* [Dataset content]
________________________________________

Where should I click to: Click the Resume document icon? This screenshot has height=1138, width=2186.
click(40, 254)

________________________________________

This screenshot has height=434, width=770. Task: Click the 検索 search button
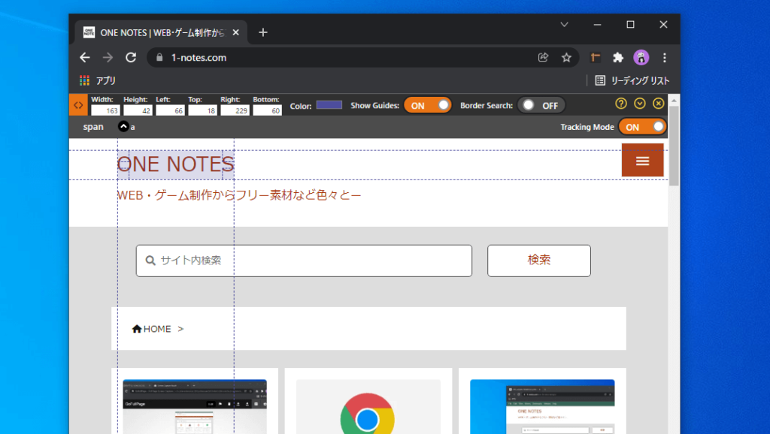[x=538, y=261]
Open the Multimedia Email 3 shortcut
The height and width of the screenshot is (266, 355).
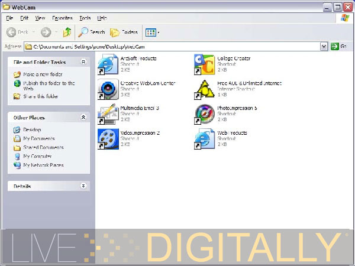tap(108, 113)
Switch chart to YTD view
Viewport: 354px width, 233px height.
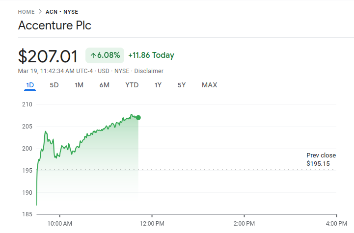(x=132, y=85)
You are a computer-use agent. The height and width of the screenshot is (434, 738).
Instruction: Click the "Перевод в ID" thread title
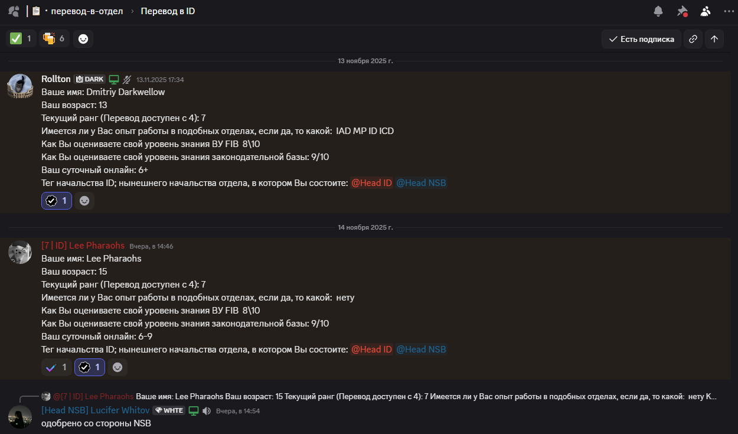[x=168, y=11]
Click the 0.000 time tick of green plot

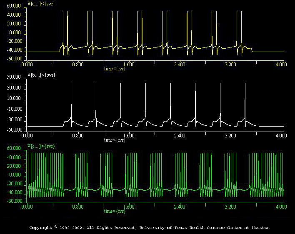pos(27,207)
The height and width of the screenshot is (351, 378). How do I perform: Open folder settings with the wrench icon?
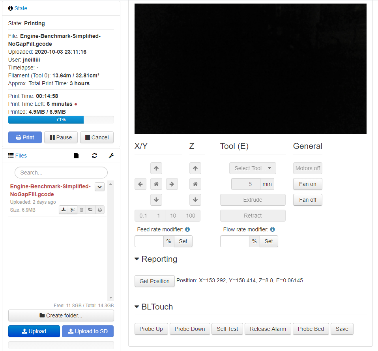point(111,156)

________________________________________

* [Given request] Convert the data from the line with "You are a computer-use" to the line with "point(111,156)" into a two-column CSV with the headers instruction and coordinates. Give one row per item, put each field in quotes, replace line breaks with spaces, and omit the pictures.

* [Problem solution]
instruction,coordinates
"You are a computer-use agent. The height and width of the screenshot is (434, 738). Instruction: Click the ""Перевод в ID"" thread title","[x=168, y=11]"
"Click the 0.000 time tick of green plot","pos(27,207)"
"The height and width of the screenshot is (351, 378). How do I perform: Open folder settings with the wrench icon?","point(111,156)"